Brass water meter-out with the old.  Want to read the meter?  Read only the white numbers as these are the kilolitres.

It gets worse can you believe?  At some later date, the city workers would duly arrive to change the water meter.  This was one of the new high tech models, designed more than just measure the volume of water.  This device measures the water on a daily basis and is also an automatic cut off device set to close off the water once a daily allowance set by the city is reached.  These though too can fail.  Some of our clients refused to allow this new meter to persuade them to use municipal water and so the city would come every three months to put in yet another “broken” water meter.

Best advice I give to my clients is: use at least one unit (kilolitre) of water from the council every month and pay the R18 for that to avoid the compounding stupidity of those who adhere to the adage of “none so deaf as those who will not hear”

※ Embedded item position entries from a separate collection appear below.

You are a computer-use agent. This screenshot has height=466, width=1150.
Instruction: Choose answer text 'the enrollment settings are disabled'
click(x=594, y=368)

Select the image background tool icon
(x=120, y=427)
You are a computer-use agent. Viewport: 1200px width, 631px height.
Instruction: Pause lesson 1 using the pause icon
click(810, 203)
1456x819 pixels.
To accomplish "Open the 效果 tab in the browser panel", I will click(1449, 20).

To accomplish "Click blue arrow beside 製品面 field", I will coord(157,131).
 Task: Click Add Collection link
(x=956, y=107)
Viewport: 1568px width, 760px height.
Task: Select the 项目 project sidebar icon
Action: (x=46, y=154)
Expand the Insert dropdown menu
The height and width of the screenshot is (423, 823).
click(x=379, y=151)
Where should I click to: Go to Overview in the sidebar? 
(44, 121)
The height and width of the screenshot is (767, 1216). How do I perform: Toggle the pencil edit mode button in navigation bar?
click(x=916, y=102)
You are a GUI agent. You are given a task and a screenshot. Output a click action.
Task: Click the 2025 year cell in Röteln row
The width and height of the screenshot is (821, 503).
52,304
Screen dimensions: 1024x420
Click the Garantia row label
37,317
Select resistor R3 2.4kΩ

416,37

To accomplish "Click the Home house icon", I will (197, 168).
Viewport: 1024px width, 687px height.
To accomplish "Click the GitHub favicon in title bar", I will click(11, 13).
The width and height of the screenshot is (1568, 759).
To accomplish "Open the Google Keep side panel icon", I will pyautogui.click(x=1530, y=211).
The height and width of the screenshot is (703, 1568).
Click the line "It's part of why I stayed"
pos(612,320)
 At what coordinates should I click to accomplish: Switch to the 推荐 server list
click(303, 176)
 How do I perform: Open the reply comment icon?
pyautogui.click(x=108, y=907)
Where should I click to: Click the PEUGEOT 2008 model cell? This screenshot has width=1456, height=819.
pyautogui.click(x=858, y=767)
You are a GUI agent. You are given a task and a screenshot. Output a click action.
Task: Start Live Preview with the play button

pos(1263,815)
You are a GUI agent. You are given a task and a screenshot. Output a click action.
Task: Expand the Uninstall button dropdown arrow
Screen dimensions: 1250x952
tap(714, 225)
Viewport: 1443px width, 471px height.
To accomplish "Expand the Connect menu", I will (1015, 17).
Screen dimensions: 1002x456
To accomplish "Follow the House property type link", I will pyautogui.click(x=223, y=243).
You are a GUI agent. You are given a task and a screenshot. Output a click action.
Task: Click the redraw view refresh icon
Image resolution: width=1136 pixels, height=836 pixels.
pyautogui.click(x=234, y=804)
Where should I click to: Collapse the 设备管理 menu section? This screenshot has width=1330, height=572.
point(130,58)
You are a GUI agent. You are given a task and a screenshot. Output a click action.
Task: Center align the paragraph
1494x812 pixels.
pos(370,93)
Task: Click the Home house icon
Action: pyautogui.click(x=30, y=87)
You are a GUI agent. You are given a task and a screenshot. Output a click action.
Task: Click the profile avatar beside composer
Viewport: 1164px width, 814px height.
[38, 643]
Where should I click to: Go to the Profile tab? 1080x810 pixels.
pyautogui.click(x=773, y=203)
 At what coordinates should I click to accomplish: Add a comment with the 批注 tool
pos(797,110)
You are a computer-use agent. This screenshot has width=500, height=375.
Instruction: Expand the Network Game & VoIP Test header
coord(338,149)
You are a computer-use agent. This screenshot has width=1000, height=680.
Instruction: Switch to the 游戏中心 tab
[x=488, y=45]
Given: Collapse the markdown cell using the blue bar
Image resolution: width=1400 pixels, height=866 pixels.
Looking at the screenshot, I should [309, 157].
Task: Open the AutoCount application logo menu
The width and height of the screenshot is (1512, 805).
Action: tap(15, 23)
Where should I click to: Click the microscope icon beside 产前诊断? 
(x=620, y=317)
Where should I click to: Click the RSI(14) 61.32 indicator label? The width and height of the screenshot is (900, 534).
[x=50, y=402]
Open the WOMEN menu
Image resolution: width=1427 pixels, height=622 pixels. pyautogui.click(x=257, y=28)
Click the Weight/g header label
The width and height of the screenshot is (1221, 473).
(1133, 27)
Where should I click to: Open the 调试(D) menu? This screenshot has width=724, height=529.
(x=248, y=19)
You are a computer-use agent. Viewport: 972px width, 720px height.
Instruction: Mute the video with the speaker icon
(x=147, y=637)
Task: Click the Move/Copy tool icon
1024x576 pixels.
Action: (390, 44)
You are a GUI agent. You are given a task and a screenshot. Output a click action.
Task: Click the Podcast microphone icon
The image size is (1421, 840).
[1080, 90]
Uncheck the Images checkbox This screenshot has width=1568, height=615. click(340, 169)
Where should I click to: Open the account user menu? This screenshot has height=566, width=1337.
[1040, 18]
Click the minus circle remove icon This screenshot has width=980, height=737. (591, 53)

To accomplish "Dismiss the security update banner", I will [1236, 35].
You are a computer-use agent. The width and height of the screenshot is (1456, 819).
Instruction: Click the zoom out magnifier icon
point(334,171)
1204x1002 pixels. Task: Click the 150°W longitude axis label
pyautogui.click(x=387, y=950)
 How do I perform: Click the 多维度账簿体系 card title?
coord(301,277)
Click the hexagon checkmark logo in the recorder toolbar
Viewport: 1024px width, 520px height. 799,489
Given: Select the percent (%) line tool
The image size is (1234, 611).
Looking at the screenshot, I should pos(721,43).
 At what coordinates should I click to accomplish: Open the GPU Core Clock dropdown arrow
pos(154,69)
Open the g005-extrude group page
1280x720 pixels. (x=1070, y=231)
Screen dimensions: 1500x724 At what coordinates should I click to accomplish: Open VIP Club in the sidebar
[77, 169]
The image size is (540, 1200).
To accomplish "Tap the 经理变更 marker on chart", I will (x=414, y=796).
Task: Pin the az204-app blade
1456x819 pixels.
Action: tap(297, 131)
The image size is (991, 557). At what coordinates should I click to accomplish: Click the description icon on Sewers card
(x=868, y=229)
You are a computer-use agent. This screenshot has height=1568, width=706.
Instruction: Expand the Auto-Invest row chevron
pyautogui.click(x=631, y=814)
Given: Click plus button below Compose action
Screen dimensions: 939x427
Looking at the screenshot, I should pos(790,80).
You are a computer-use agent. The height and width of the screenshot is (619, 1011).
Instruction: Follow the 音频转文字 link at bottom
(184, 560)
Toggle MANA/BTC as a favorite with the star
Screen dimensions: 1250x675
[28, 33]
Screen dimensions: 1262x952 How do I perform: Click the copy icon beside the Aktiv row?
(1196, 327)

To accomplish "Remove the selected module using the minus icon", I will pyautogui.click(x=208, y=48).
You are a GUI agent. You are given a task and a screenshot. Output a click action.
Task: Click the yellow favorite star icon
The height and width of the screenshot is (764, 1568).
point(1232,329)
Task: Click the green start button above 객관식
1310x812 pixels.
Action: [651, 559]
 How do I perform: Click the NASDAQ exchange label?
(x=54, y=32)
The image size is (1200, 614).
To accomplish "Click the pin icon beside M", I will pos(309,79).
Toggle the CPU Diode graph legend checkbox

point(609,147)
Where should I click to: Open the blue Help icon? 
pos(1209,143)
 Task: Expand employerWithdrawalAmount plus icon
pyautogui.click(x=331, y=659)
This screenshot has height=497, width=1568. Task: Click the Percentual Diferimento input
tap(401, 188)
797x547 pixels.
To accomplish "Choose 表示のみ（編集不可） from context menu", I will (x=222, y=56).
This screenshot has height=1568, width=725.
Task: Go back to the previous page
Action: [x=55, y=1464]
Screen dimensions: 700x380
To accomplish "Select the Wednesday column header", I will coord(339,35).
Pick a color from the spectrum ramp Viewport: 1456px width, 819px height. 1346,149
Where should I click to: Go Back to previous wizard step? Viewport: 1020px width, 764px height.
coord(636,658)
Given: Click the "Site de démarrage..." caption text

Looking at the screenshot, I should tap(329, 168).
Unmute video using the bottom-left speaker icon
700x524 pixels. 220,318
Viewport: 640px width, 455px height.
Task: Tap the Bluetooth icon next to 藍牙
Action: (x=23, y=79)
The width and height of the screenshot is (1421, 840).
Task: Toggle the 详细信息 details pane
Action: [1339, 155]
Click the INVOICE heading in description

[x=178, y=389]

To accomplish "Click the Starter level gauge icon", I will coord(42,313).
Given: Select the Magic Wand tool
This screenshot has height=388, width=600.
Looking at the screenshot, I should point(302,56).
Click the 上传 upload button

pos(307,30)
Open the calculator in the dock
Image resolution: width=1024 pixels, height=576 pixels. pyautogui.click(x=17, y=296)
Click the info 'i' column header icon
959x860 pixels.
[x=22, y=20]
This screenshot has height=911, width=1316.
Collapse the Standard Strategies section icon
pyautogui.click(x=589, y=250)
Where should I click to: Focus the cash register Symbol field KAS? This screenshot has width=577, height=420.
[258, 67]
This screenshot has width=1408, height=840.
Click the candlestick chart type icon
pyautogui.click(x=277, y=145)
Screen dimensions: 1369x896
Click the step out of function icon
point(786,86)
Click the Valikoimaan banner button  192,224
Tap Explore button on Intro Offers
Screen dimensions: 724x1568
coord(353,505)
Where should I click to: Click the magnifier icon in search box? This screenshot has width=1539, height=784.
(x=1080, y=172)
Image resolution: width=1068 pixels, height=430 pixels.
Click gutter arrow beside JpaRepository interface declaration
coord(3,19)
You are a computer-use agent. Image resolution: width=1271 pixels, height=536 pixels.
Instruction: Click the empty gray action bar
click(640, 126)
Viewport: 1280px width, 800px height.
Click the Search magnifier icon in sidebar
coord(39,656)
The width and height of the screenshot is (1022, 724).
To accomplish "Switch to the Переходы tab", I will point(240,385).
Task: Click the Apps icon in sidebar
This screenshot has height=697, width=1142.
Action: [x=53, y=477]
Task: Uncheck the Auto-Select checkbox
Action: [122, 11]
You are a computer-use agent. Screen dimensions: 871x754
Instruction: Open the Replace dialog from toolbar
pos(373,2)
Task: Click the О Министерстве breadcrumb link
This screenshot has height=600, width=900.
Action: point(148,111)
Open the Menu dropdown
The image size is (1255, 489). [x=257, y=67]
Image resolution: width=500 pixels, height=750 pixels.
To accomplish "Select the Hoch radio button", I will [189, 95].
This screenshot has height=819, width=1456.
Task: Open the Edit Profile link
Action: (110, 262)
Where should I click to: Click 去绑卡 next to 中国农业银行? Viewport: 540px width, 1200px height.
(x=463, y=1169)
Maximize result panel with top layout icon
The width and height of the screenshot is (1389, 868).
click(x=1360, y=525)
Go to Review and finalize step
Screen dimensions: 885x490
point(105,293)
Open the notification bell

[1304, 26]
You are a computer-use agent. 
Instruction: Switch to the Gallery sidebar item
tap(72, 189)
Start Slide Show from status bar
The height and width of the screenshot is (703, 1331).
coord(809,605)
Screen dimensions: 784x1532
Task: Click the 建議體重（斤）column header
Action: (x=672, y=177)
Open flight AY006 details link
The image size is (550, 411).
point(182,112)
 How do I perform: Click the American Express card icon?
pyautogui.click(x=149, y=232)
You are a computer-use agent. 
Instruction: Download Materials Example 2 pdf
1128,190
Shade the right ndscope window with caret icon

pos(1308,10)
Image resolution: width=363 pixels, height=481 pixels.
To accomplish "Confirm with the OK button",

I have been doing what I do to get people to use less water and become mostly self-sufficient from the council supply.  Each time there is a perception of a drought perceived or real, the volume of work goes up exponentially.  This is really stressful when I am simply unable to get to help everyone in time.  To add insult to injury, the Cape Town City in an effort to get everyone to use less water have a raft of ways to just that.  These include water restrictions and water tariffs.  In a meeting with the City in the period of the impending “Day Zero”, we were told by the city that we must “gear up”.  Fine was my response, but questioned what would happen to restrictions once rains started to fall.  I recall well that the answer was that they would never go below restrictions 3B.  I accuse them of lying about that and have witnesses aplenty to vouch for that.  By the end of March 2019 restrictions were already lowered below that mark.  Good men have lost their jobs thanks to the brazen lies from the council officials.

In with the new –  Water meter depicted with automatic shut off device giving the city the ability to shut off water if a daily allocation has been reached.  This new water meter will pass on any unused water to the next day but will not pass on any carry over at the end of the month. The unused water is lost to the consumer.